Research from the British Insurance Broker’s Association (BIBA) actually shows that approximately 90% of businesses that lose data are forced to close within two years. Businesses, particularly SMEs, simply cannot afford to take shortcuts here. Business systems must be truly scalable if a company is to fulfil its potential for growth. In addition, ransomware attacks are now almost inevitable, with the Cyber Security Breaches Survey 2018 finding that 43% of businesses have experienced breaches or cyber-attacks in the last 12 months. This means storage systems also need to provide continuous monitoring, encryption and data retrievability options.
But when a business is growing quickly, processes often aren’t in place to ensure that storage requirements are kept up-to-date.
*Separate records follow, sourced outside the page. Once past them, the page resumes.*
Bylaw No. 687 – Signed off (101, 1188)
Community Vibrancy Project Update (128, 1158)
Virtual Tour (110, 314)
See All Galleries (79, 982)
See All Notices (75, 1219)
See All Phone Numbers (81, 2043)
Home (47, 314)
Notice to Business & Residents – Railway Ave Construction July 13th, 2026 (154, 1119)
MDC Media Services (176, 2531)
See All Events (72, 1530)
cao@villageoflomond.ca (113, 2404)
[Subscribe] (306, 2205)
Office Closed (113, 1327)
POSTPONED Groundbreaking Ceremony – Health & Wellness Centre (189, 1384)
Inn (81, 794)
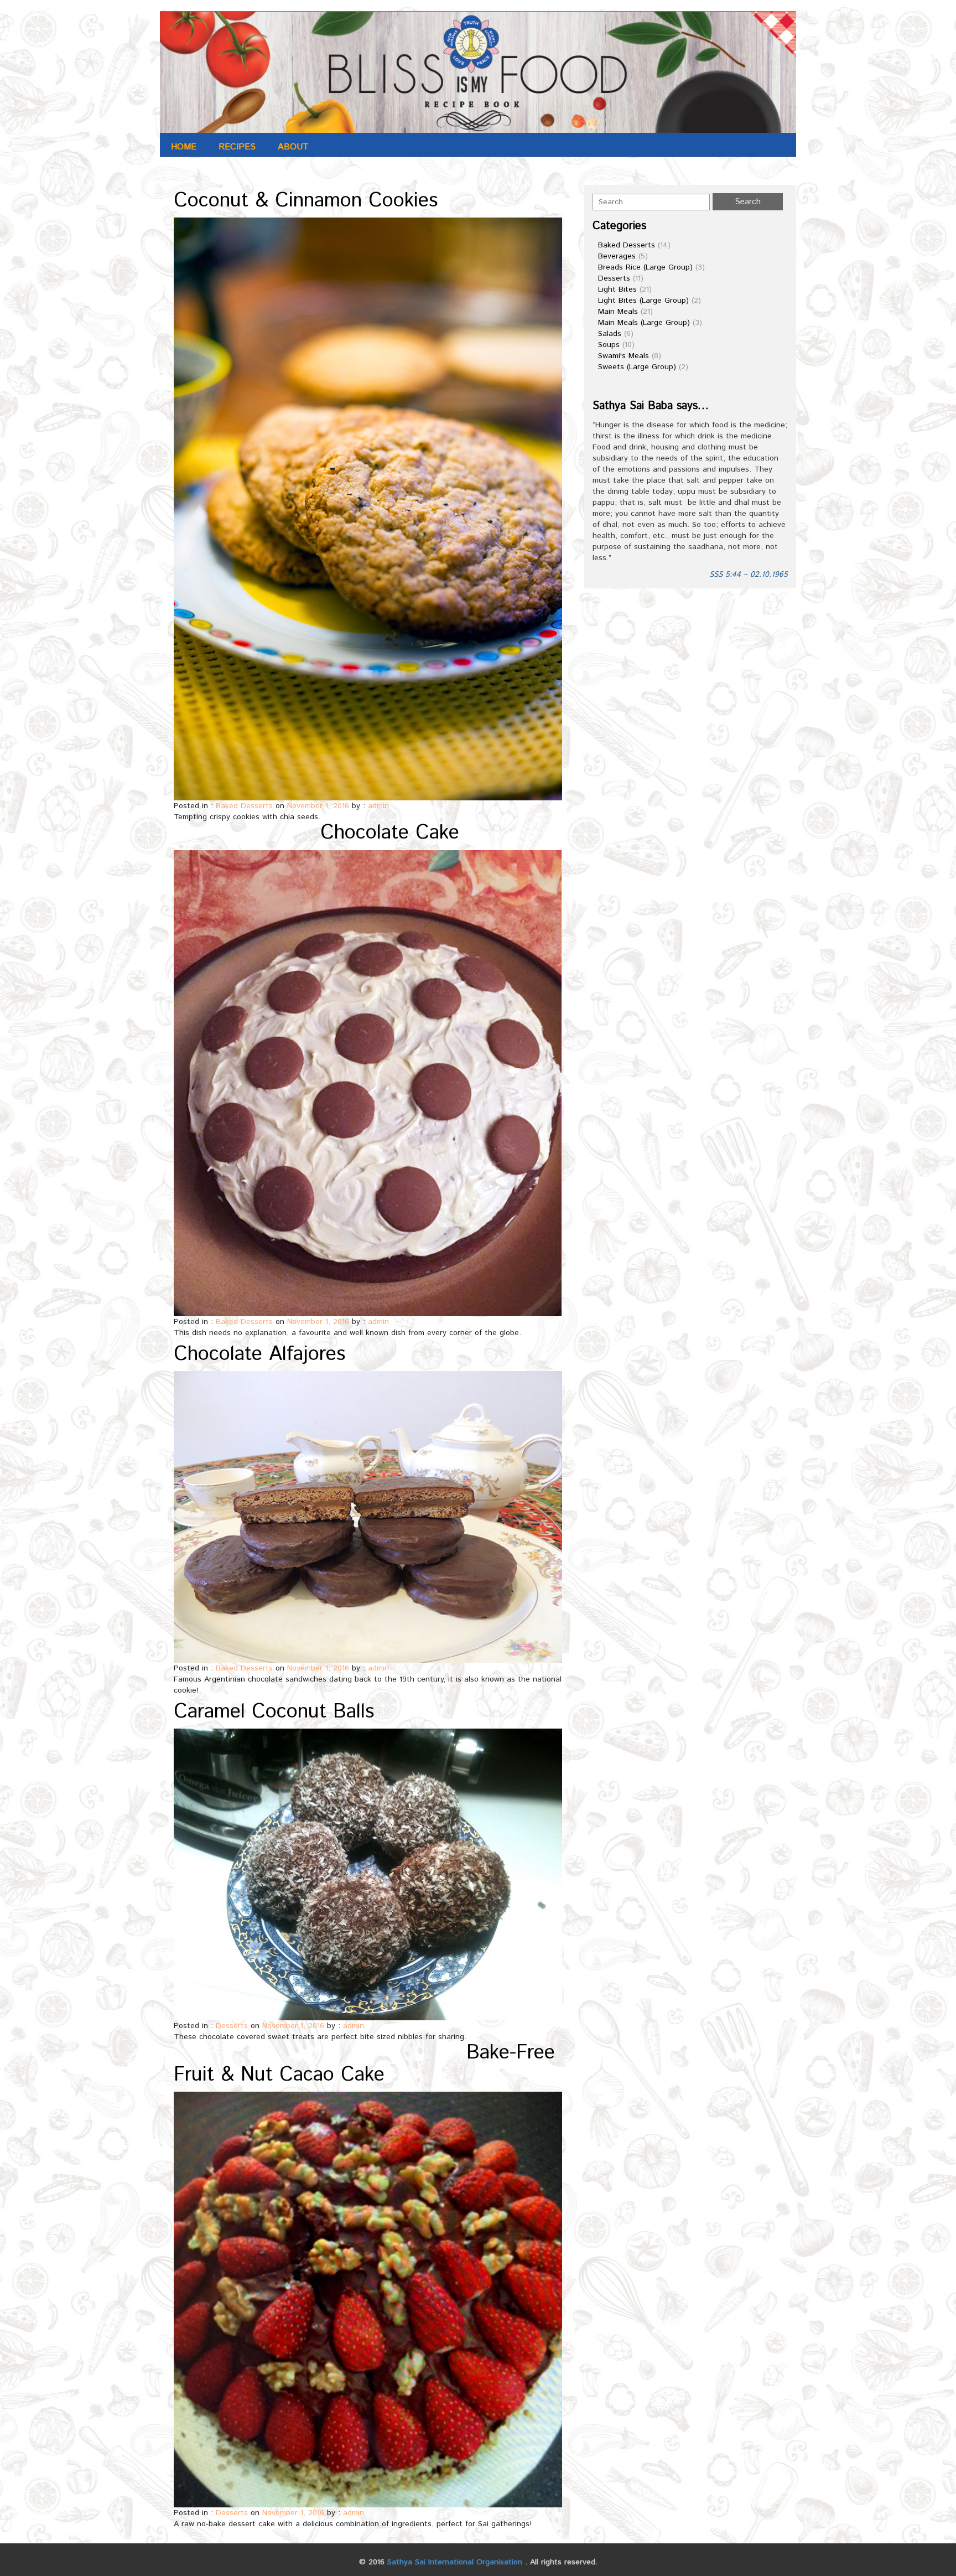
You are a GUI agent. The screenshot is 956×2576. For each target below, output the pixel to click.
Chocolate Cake (389, 833)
There are a number of steps businesses can take to make sure their technology, particularly storage, grows with them:
Businesses should deploy self-organising storage that applies intelligence and, specifically, machine learning to the management of information. Real-time analytics done by the storage system itself decide what the optimal placement for data is and what the necessary protection for any element of information within a dataset may be. Don’t go out and buy a storage system that you hope will be sufficient five years from now. The digital world moves far too fast and is far too fluid for that kind of guesswork.
Disaster Recovery Plan
A Disaster Recovery (DR) plan outlines the technology, processes and procedures that are necessary to recover vital IT business data after an emergency or crisis. The objective is to get data restored and the business up and running again in the shortest time possible. In the case of an emergency, the DR plan will list the steps needed to recover networks, servers, laptops/desktops, data and connectivity. The need for a structured data storage system is only exacerbated by the recent GDPR regulation that requires organisations of all sizes to comply with data security regulations or risk being faced with a substantial financial penalty.
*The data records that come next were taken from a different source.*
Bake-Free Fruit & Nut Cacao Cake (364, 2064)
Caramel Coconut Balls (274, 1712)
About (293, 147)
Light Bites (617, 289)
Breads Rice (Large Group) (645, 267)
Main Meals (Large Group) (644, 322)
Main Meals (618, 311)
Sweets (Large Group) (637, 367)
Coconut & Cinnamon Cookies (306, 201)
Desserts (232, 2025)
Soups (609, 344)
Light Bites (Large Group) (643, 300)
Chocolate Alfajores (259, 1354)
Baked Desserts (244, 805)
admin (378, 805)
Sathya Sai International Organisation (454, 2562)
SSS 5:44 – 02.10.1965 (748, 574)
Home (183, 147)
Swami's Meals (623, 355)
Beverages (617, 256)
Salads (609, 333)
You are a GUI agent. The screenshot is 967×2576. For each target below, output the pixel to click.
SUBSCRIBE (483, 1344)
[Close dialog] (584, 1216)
Disaster Recovery is a classic example for a situation where Managed Service Providers (MSPs) can be an SME’s best friend by offering Disaster Recovery as a Service (DRaaS). A strategic offering that provides fully integrated, on-premise, off-premise, and cloud solution, DRaaS allows customers to instantly spin up a virtual server or entire infrastructure in the cloud. This means they can rely on a perfect working replica while they rebuild their on-premise environment in the background.
Arguably the most business-critical step SMEs need to take is recognising the importance of putting storage and data backup at the top of their list of priorities. Businesses know that just one data breach for example can cost a company millions, as well as plenty of indirect costs too. Whether it’s working to ensure your storage can scale as your business grows, or working with an MSP who can tailor the service to your requirements, rapidly growing businesses can’t afford to sit back and watch one of the most important assets in this day and age, data, go unprotected or stored inappropriately.